Work task - The entries below must be returned exactly as they stand.

Stored items
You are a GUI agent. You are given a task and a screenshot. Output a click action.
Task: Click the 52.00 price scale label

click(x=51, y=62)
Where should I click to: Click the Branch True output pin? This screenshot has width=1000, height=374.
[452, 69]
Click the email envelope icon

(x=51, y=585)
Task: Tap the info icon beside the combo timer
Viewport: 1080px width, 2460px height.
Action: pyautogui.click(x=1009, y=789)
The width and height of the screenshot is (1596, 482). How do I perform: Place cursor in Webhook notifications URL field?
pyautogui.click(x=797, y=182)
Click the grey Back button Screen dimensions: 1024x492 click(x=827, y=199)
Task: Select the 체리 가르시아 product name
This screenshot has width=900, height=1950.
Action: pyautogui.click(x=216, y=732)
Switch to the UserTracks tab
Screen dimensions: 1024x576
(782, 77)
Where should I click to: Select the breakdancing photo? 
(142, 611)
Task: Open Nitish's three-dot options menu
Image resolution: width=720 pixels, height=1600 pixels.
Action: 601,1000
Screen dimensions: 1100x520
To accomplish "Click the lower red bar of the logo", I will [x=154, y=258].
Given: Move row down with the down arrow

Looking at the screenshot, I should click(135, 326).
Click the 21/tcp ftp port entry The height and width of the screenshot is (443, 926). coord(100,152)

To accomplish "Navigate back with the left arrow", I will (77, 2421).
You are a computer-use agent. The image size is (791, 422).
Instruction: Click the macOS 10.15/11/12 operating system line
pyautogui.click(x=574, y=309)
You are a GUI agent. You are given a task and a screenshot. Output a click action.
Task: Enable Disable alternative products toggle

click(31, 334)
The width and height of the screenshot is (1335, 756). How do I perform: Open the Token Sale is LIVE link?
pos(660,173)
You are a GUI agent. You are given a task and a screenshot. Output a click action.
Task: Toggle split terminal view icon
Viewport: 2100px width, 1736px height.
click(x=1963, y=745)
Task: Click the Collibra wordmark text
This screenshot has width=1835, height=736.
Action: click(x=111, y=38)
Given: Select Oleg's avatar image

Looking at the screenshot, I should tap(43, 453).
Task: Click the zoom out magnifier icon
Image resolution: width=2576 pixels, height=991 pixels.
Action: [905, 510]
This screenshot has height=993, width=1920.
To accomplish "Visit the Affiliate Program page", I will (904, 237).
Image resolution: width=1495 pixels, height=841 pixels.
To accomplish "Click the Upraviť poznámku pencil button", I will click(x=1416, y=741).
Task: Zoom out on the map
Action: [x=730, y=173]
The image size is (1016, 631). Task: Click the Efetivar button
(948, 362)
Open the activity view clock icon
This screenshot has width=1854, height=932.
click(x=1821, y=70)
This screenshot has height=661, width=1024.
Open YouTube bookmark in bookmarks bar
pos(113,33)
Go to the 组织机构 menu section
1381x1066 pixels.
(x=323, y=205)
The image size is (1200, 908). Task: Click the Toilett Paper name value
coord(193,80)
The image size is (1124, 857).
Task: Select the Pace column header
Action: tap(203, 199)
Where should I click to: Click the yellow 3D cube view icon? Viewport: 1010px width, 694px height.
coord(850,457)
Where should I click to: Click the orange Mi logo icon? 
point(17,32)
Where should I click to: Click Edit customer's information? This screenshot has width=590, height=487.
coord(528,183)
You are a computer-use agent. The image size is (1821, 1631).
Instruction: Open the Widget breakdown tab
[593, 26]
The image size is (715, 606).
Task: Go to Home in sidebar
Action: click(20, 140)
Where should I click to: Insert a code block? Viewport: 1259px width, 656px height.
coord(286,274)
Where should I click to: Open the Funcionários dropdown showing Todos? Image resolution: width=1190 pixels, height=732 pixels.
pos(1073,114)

Result of this task -
You are a GUI agent. You are given a task and a screenshot. Output a click action.
Task: Click the 52.00 price scale label

click(x=51, y=62)
Where should I click to: Click the Branch True output pin? This screenshot has width=1000, height=374.
[452, 69]
Click the email envelope icon

(x=51, y=585)
Task: Tap the info icon beside the combo timer
Viewport: 1080px width, 2460px height.
Action: pyautogui.click(x=1009, y=789)
The width and height of the screenshot is (1596, 482). How do I perform: Place cursor in Webhook notifications URL field?
pyautogui.click(x=797, y=182)
Click the grey Back button Screen dimensions: 1024x492 click(x=827, y=199)
Task: Select the 체리 가르시아 product name
This screenshot has width=900, height=1950.
Action: pyautogui.click(x=216, y=732)
Switch to the UserTracks tab
Screen dimensions: 1024x576
(782, 77)
Where should I click to: Select the breakdancing photo? 
(142, 611)
Task: Open Nitish's three-dot options menu
Image resolution: width=720 pixels, height=1600 pixels.
Action: 601,1000
Screen dimensions: 1100x520
To accomplish "Click the lower red bar of the logo", I will [x=154, y=258].
Given: Move row down with the down arrow

Looking at the screenshot, I should click(135, 326).
Click the 21/tcp ftp port entry The height and width of the screenshot is (443, 926). coord(100,152)

To accomplish "Navigate back with the left arrow", I will (77, 2421).
You are a computer-use agent. The image size is (791, 422).
Instruction: Click the macOS 10.15/11/12 operating system line
pyautogui.click(x=574, y=309)
You are a GUI agent. You are given a task and a screenshot. Output a click action.
Task: Enable Disable alternative products toggle

click(31, 334)
The width and height of the screenshot is (1335, 756). How do I perform: Open the Token Sale is LIVE link?
pos(660,173)
You are a GUI agent. You are given a task and a screenshot. Output a click action.
Task: Toggle split terminal view icon
Viewport: 2100px width, 1736px height.
click(x=1963, y=745)
Task: Click the Collibra wordmark text
This screenshot has width=1835, height=736.
Action: click(x=111, y=38)
Given: Select Oleg's avatar image

Looking at the screenshot, I should tap(43, 453).
Task: Click the zoom out magnifier icon
Image resolution: width=2576 pixels, height=991 pixels.
Action: [905, 510]
This screenshot has height=993, width=1920.
To accomplish "Visit the Affiliate Program page", I will (904, 237).
Image resolution: width=1495 pixels, height=841 pixels.
To accomplish "Click the Upraviť poznámku pencil button", I will click(x=1416, y=741).
Task: Zoom out on the map
Action: [x=730, y=173]
The image size is (1016, 631). Task: Click the Efetivar button
(948, 362)
Open the activity view clock icon
This screenshot has width=1854, height=932.
click(x=1821, y=70)
This screenshot has height=661, width=1024.
Open YouTube bookmark in bookmarks bar
pos(113,33)
Go to the 组织机构 menu section
1381x1066 pixels.
(x=323, y=205)
The image size is (1200, 908). Task: Click the Toilett Paper name value
coord(193,80)
The image size is (1124, 857).
Task: Select the Pace column header
Action: tap(203, 199)
Where should I click to: Click the yellow 3D cube view icon? Viewport: 1010px width, 694px height.
coord(850,457)
Where should I click to: Click the orange Mi logo icon? 
point(17,32)
Where should I click to: Click Edit customer's information? This screenshot has width=590, height=487.
coord(528,183)
You are a computer-use agent. The image size is (1821, 1631).
Instruction: Open the Widget breakdown tab
[593, 26]
The image size is (715, 606).
Task: Go to Home in sidebar
Action: click(20, 140)
Where should I click to: Insert a code block? Viewport: 1259px width, 656px height.
coord(286,274)
Where should I click to: Open the Funcionários dropdown showing Todos? Image resolution: width=1190 pixels, height=732 pixels.
pos(1073,114)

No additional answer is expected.